**CHALLENGES:**
a – In the cabbage breeding article, in what season and year did the crossing of a purple cone-headed cabbage with a green one begin?
b – Quote the cabbage breeding article word for word, starting at "This might sound" and ending at "you’ll join us.".
c – Extend the cabbage breeding article by writing what comes after its final sentence.

“Everything we touch, we change. Everything we change, changes us.” ~ Octavia Butler
By Petra Page-Mann, Fruition Seeds
Welcoming the possibilities of new plants in our garden can change the way we experience the world. When we resist classification and embrace diversity we reshape our plates as well as our perspectives, feeding our capacity to see and dismantle the systems of oppression that imprison us all.
This might sound outrageous but, Friends, let me tell you the story of this cabbage.
The (quite conical) tip of a delectable iceberg, this is a deep dive into community plant breeding — community co-creation — because we don’t exist in a vacuum. Together we’re remembering and reimagining the delectable diversity, the mutual aid and the joy that is the fact and dream of each seed.
With our roots deep in Eastern Europe, Matthew and I sing as we fill my grandmother’s 20-gallon crocks each fall with kraut and Friends, our love of cabbage may only be surpassed by our love of the color purple. Several autumns back, we were among several thousand cabbages, vivid purple and cone-headed, fabulously large and luminous. “What would happen if we crossed a green cabbage with a purple one?” he asked.
We’ve been finding out ever since and we hope you’ll join us.
Plant breeding is, as Irwin Goldman observes, the slowest of the performing arts and this is particularly true for biennials like cabbage that have evolved to set seed in their second growing season. In the autumn of 2016, as we embarked on crossing a purple cone-headed cabbage with a green one, we dug the roots and be-headed the stalks of about 100 cabbages. Half were vividly purple cone-headed with the other half green cone-heads. After overwintering in our root cellar, we re-planted each stalk in spring and if you’ve never seen cabbage go to seed, it’s quite astonishing: Each darling cabbage down at your feet sprouts a dozen or so spires rising five feet or higher, bursting into hundreds of blooms, canary yellow and cabbage-y sweet. Pollinators flock to the ruckus with long, green pods emerging from each pollinated flower. The sea of green pods turn to gold as the seed matures and we harvest them just as the first pods begin to shatter.

**RECORDED DATA:**
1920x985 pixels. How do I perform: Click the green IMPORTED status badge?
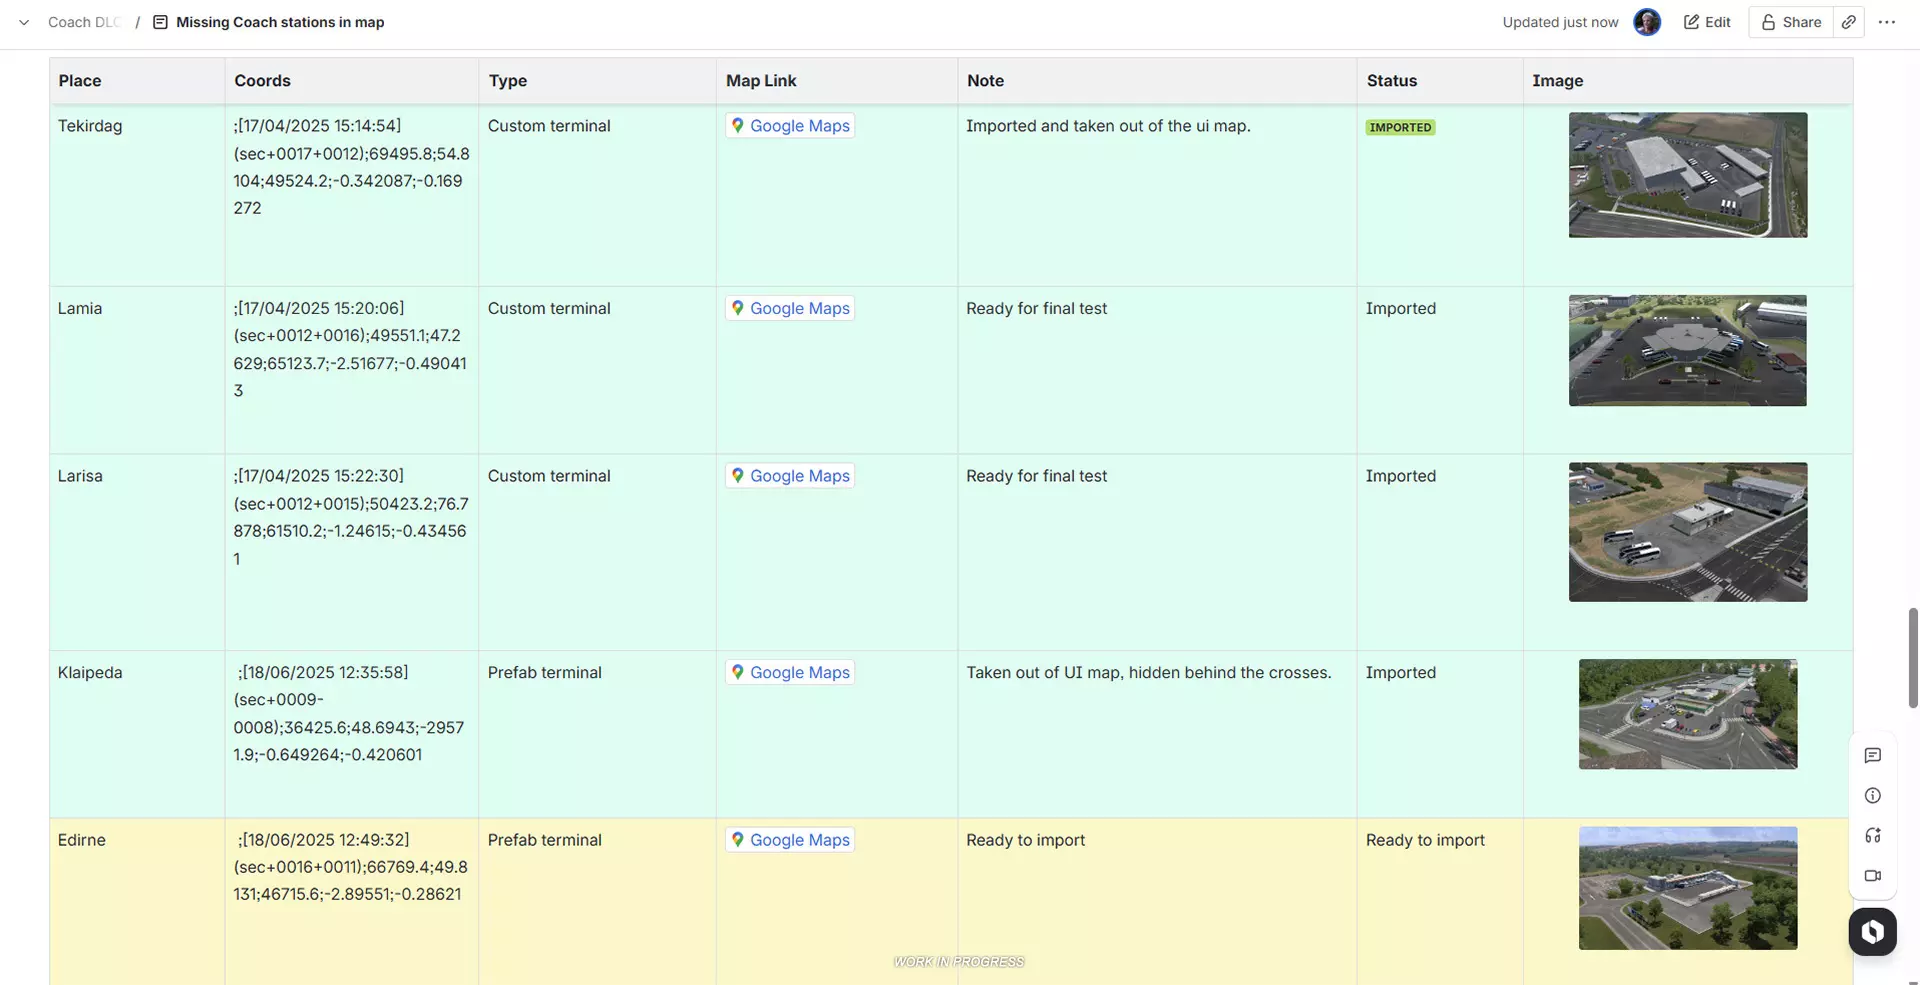[x=1400, y=128]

**ANSWERS TO THE EXERCISES:**
a – The autumn of 2016.

b –
This might sound outrageous but, Friends, let me tell you the story of this cabbage.
The (quite conical) tip of a delectable iceberg, this is a deep dive into community plant breeding — community co-creation — because we don’t exist in a vacuum. Together we’re remembering and reimagining the delectable diversity, the mutual aid and the joy that is the fact and dream of each seed.
With our roots deep in Eastern Europe, Matthew and I sing as we fill my grandmother’s 20-gallon crocks each fall with kraut and Friends, our love of cabbage may only be surpassed by our love of the color purple. Several autumns back, we were among several thousand cabbages, vivid purple and cone-headed, fabulously large and luminous. “What would happen if we crossed a green cabbage with a purple one?” he asked.
We’ve been finding out ever since and we hope you’ll join us.

c –
As we sowed the seeds of that first cross the following season, that first generation was a wondrous, delectable emergence of diverse colors, shapes and sizes. Though about 20% of the heads were green, the rest of the heads were an exquisite spectrum of leaves green and purple, light lime and emerald green, all with vivid veins of lilac-lavender and deep burgundy. In every generation since, we’ve resisted saving the seeds of the green heads as well as the round heads, continuing the co-evolution only with pigmented, conical cabbage to invite the kaleidoscope of color.
What to do with all this diversity?
Modernity tells us to tame it, to make it uniform, to make it fit into a SKU at the grocery store, and then name it.
Let’s not forget that systems of colonization and domination have been built upon and supported by practices of classification, status and rigid definition applied to plants and animals, including — and especially — humans.
Let’s not fall for these imperial charms, Friends.
If the foundation of resilience is diversity, and if we reap what we sow, then we know: It’s time we cultivate a culture of care and delectable technicolor, our plates reflecting the multiplicity that lives within, among and beyond us all.
With these principles at the core, we’re steering clear of certain hallmarks of ‘fixed trait’ agriculture, recognizing elements of othering and oppression that are hand-in-hand with incessant demand for ‘uniformity.’ Instead, we’re celebrating the pointy tips and the arching tops, the lavender and the burgundy, the lime and deep forest greens with a thousand shades between and beyond.
This isn’t to say we don’t make selections, because we do: Flavor and tenderness are essential, earliness we applaud, large heads on stout plants are handy and dense, well-wrapped heads make all the difference for sauerkraut as well as storability.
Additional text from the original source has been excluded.